A futuristic chopper passing over the Lingshan Islands by moonlight. Gruff men in nanosuits prepare to drop into the combat zone below. After quoting half of Predator at each other, they jump. You jump with them. You reach the sands after a speedier descent than planned, turn your flashlight on, and press W. Then-then I don't know. Nobody does.

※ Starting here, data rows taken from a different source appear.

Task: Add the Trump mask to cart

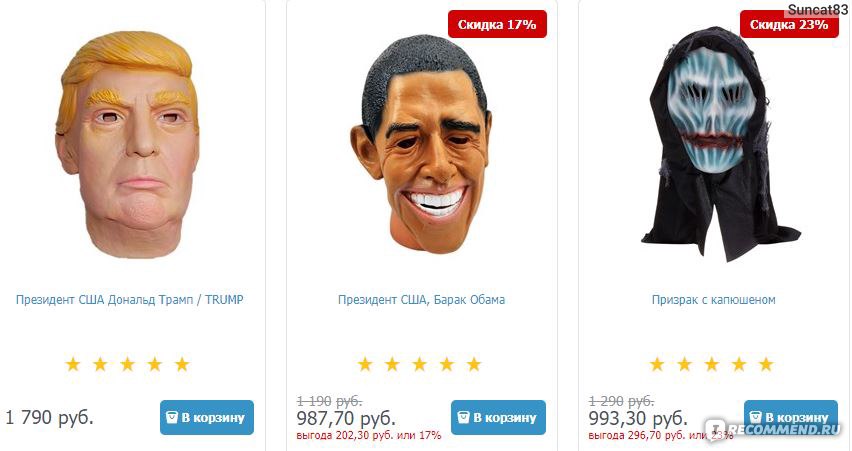Action: 206,417
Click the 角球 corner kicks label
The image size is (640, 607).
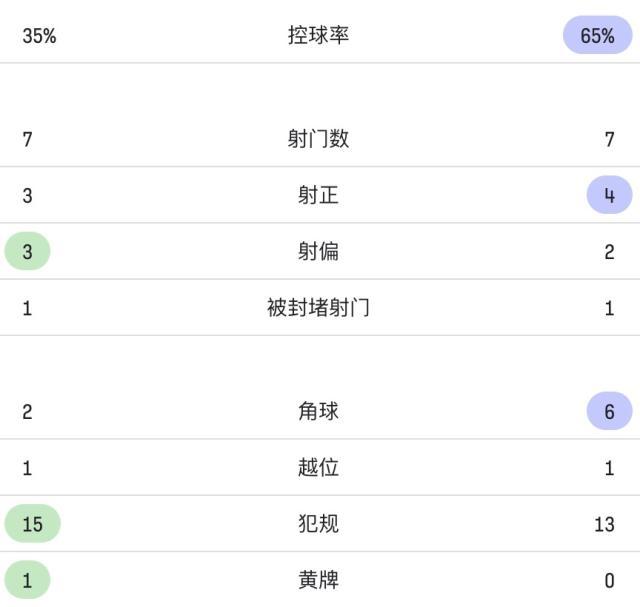pos(318,411)
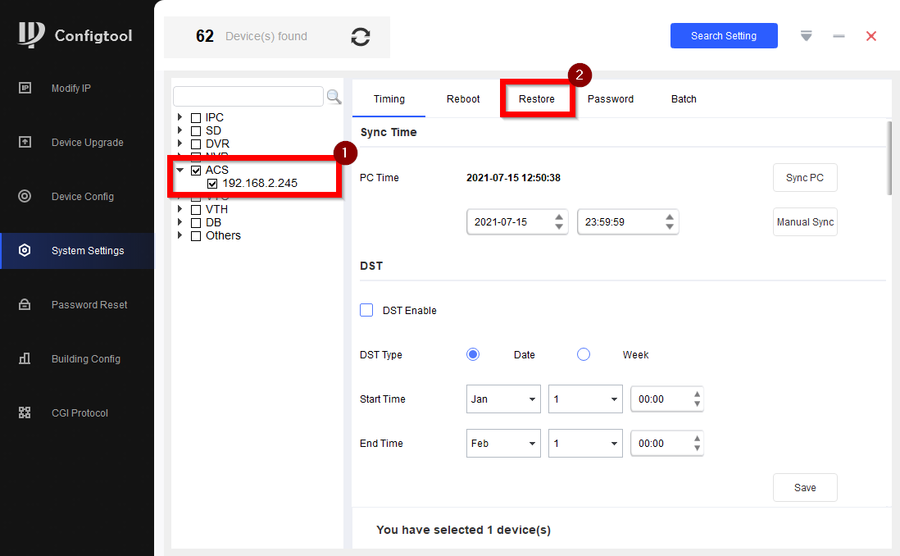Open Building Config sidebar icon

[x=25, y=358]
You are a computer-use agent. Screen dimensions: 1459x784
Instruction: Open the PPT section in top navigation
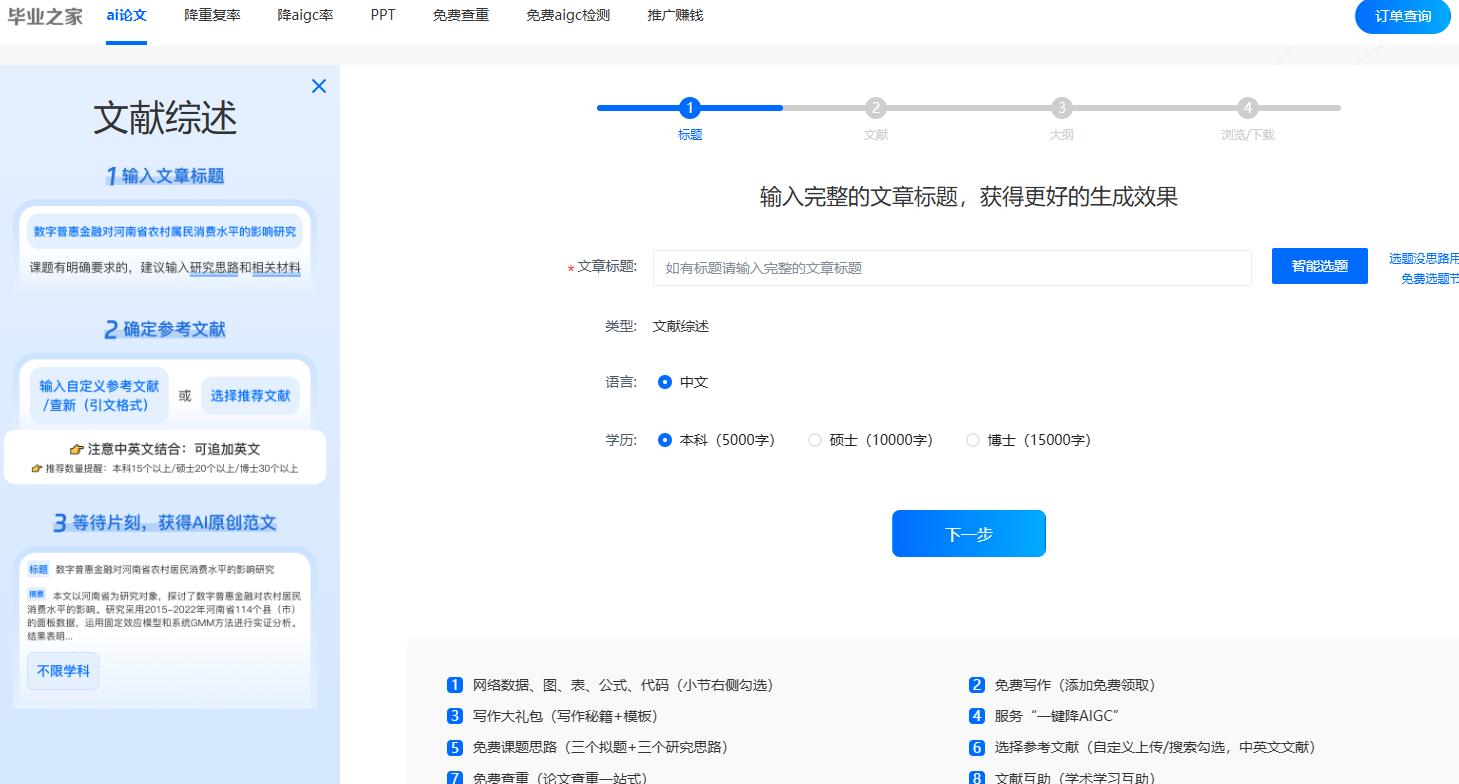[x=382, y=16]
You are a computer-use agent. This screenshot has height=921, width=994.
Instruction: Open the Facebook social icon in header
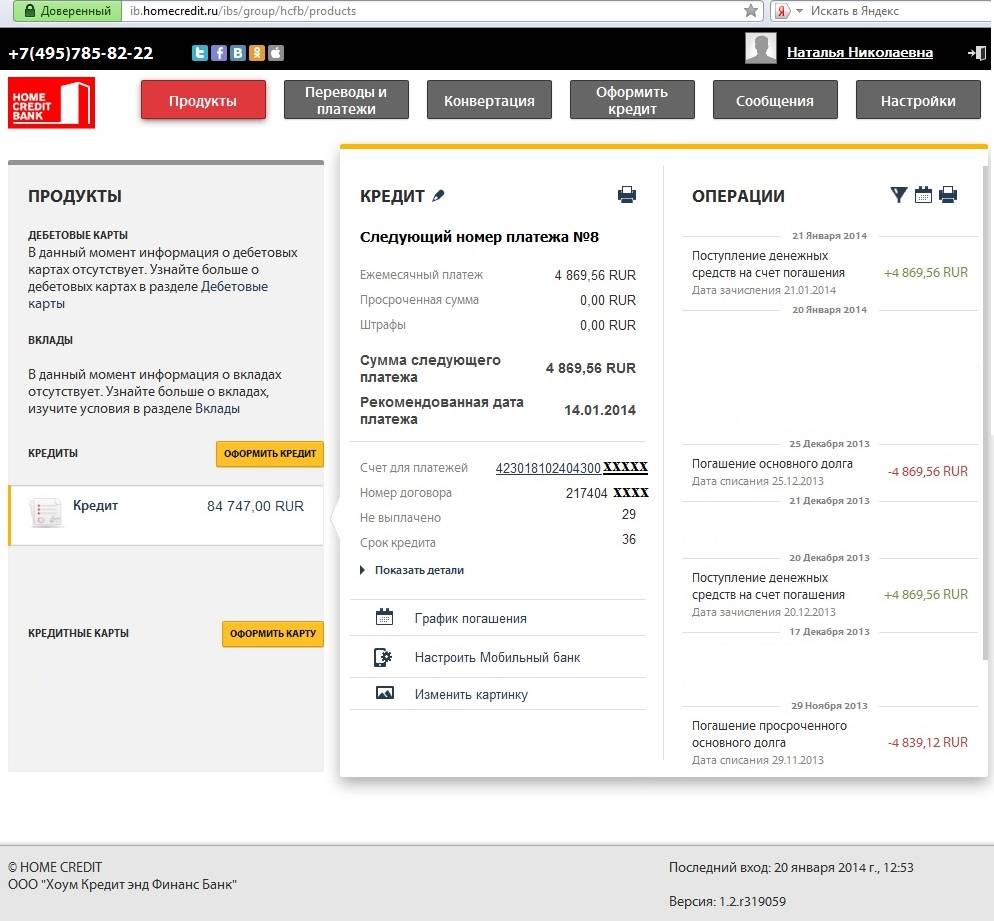[219, 53]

At least, nobody did in 2007 when Crysis first came out, because this moment in the opening level was about as far as we could stand to endure at 7fps. The entire rest of Crytek's innovative sandbox shooter was a complete mystery. We'd been told to expect high system requirements and a rough ride for our GPUs but truthfully, we didn't really believe that running Crysis on even the lowest settings would be such a struggle. Or that attempting to do so on max settings would be impossible. All the stern talk about its technical demands was probably just cautionary bluster, many of us thought, intended for students who thought they could run it on their Lenovo Thinkpads during lectures. And then we ran to the shops, bought a boxed copy on release day, ran home again, entered our CD keys in the install menu like overgrown, far less cute children on Christmas morn, whacked the graphics up to max, and cried into our hands at the slide show on our monitors.
OVERCLOCKED, OVERDRAWN
Diese Geschichte stammt aus der September 2022-Ausgabe von PC Gamer US Edition.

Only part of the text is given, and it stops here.